◆ EXERCISE DIRECTIONS ◆
Leave the pictures aside and give back every entry below word for word.

◆ RECORDS FOR THIS EXERCISE ◆
********************

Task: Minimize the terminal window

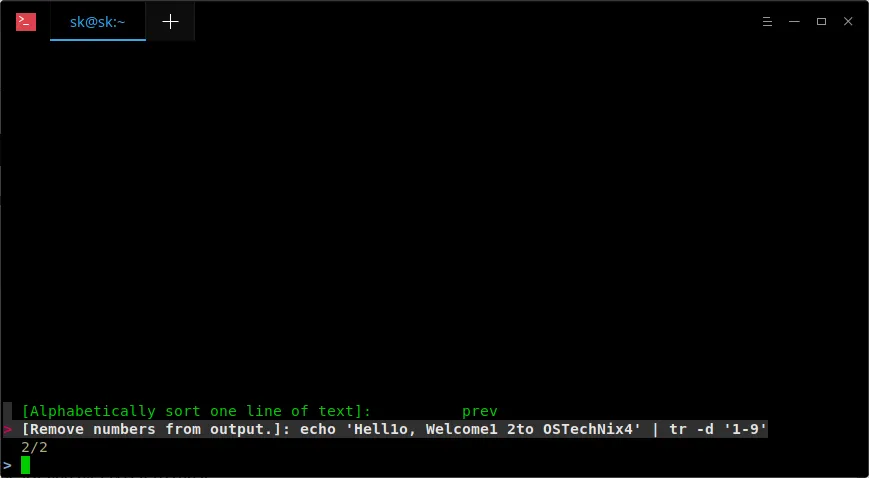Action: tap(794, 22)
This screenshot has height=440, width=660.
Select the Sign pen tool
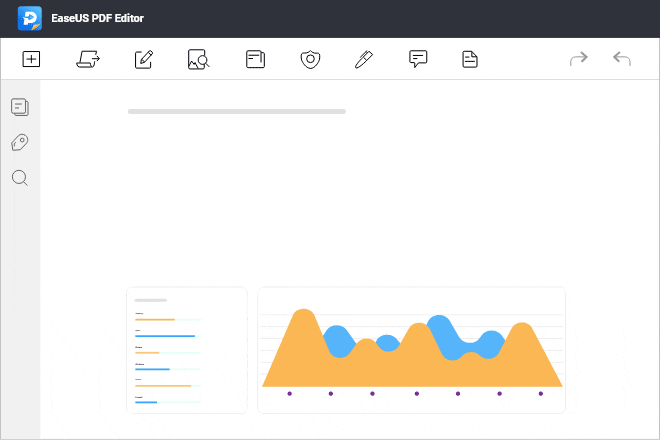point(364,59)
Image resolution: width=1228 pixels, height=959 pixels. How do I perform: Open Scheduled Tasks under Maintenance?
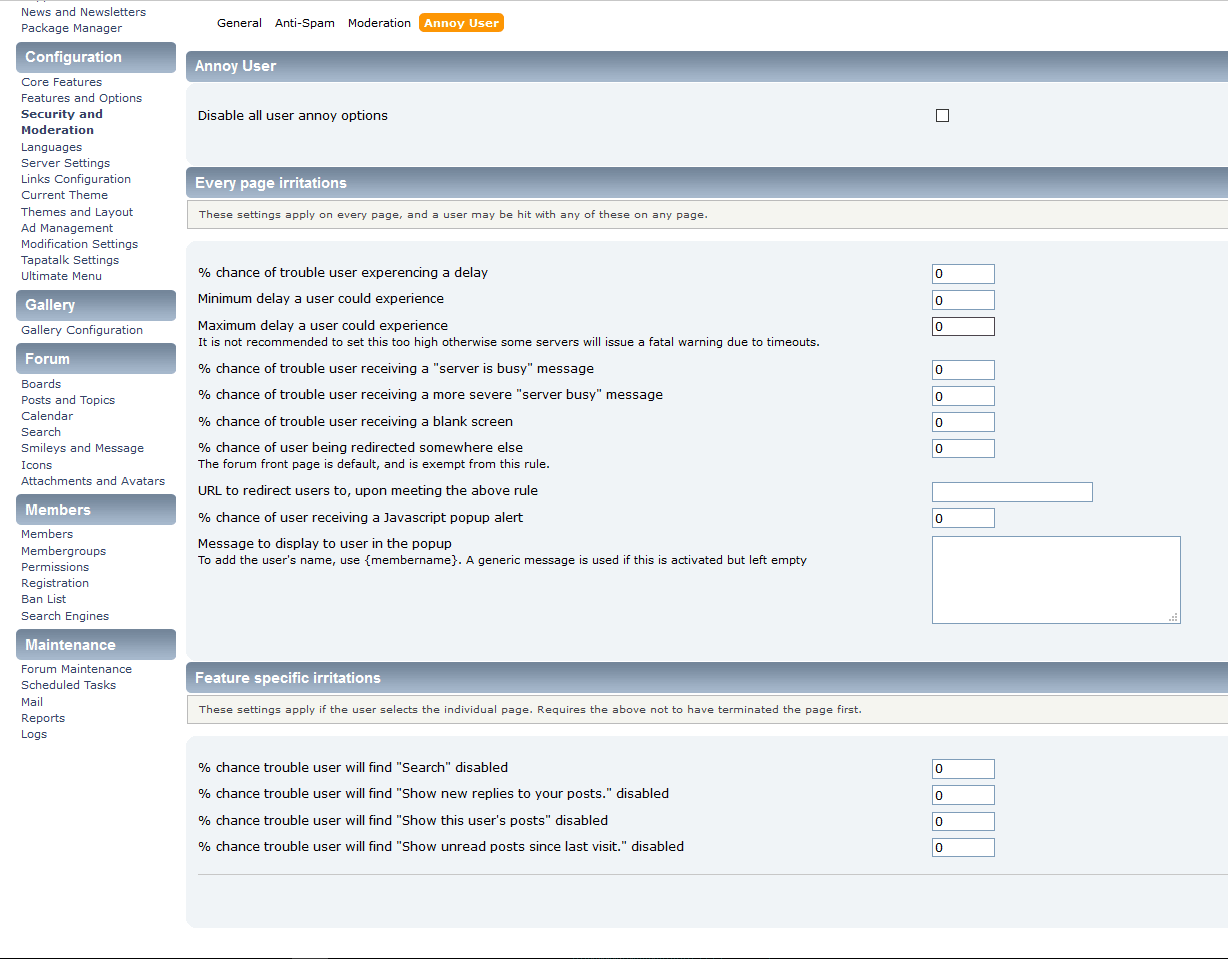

********************

◆ REPLY ◆
Task: Minimize the terminal window

Action: tap(794, 22)
This screenshot has height=440, width=660.
Select the Sign pen tool
point(364,59)
Image resolution: width=1228 pixels, height=959 pixels. How do I perform: Open Scheduled Tasks under Maintenance?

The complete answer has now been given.